• [Tekstfragment]:
········
Maar dan, in de tweede plaats, wordt ons verteld dat de kerk dágelijks groeide. Er staat:

De Heer breidde hun aantal dagelijks uit met mensen die gered wilden worden.

Waarom? Omdat ze in de gunst stonden bij alle mensen. En dat betekent dat ze geen grote bekeringsprogramma’s opzetten, maar dat hun leven zo aantrekkelijk was en dat hun gemeenschap zo aantrekkelijk was waardoor mensen nieuwsgierig werden naar wat er gaande was.

Ik kan je vertellen dat de enige keer in mijn leven dat ik zelf heb meegemaakt dat een groep christenen groeide zoals hier wordt beschreven, met mensen van 15 tot 101 jaar, was toen ik net een jaar echt christen was geworden, in 1970 in een kleine universiteitsgemeenschap. Wij hadden geen dominee en geen programma’s die we volgden. Wat we wel hadden was dat we opgewonden waren over ons nieuwe leven. Ik zat in een kleine groep die elkaar twee uur per dag ontmoette, ’s morgens voor we naar college moesten. We spraken met elkaar over wat God had gedaan tijdens je stille tijd, je bijbelstudie en gebed. We spraken hierover, we baden met en voor elkaar en aten samen. En een avond in de week ontmoetten we elkaar voor dezelfde dingen als die ik net noemde: Leren, Liefhebben en Liturgie. En weet je wat er gebeurde? Het leek wel een explosie! We hadden een aantal van deze groepen die deze dingen samen deden en dat aantal groeide. Ze deden altijd hetzelfde. De mensen versterkten elkaar. Ze leerden samen. Ze aanbaden. Er was een diepe bediening. Ze kwamen samen en als je een van deze elementen weg zou halen, zou alles instorten. Het zijn tekens van nieuw leven!

Je moet goed naar jezelf kijken. Het is zo compleet hoe het hier beschreven staat! Heb jij steun aan grote en kleine groepen in je leven? Zijn beide aanwezig: leervraagstukken waar je je over buigt en relaties waar je je aan scherpt? Of bestudeer je echt de bronnen die er zijn, de theologie die er is, maar houd je niet van andere mensen doordat je een meer cognitief ingesteld persoon bent en relationeel niet zo sterk bent? Of ben je juist meer met relaties bezig en zeggen al die leerstukken je niet zo veel? Haat je al dat dogmatische gedoe? Let op: de tekenen van het nieuwe leven gaan over alle aspecten samen! Die dingen versterken elkaar juist.

3.    Waarom kwamen ze bij elkaar?
········
• [Geëxtraheerde gegevens]:

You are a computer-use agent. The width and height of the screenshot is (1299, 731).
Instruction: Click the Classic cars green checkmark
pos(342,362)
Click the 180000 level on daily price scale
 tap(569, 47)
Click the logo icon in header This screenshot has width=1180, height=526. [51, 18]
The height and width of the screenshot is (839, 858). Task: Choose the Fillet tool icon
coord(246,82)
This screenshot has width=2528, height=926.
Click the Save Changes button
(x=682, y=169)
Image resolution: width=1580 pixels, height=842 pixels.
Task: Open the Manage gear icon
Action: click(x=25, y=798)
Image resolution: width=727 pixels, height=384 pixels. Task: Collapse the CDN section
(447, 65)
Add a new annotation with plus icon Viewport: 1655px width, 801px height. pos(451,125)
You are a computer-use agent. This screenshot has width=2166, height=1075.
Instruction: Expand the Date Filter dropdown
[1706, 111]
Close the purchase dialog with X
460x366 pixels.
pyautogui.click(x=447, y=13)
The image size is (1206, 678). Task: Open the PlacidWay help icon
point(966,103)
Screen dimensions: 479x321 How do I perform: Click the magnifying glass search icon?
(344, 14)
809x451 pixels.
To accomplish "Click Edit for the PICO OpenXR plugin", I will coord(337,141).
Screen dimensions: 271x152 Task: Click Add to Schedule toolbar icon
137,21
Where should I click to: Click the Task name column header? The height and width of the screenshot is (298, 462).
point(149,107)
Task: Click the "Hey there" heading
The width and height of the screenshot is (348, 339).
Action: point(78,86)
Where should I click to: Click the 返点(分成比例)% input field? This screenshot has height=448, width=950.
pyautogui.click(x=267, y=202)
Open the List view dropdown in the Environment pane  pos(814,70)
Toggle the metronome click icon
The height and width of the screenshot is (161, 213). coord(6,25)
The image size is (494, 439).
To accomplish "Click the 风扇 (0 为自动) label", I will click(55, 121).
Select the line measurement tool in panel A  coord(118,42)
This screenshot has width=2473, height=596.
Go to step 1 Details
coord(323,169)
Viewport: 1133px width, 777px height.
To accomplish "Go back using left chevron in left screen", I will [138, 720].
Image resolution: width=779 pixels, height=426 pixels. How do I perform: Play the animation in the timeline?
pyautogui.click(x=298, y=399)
········
• [Onderdelen opdracht]:
#1 Welke drie dingen noemt het tekstfragment als doel van de wekelijkse avondbijeenkomst? Som ze op.
#2 In welk jaar en in welke omgeving werd volgens het tekstfragment de groei van een groep christenen persoonlijk meegemaakt?

• [Uitgewerkte opgaven]:
#1 Leren, Liefhebben en Liturgie.

#2 In 1970, in een kleine universiteitsgemeenschap.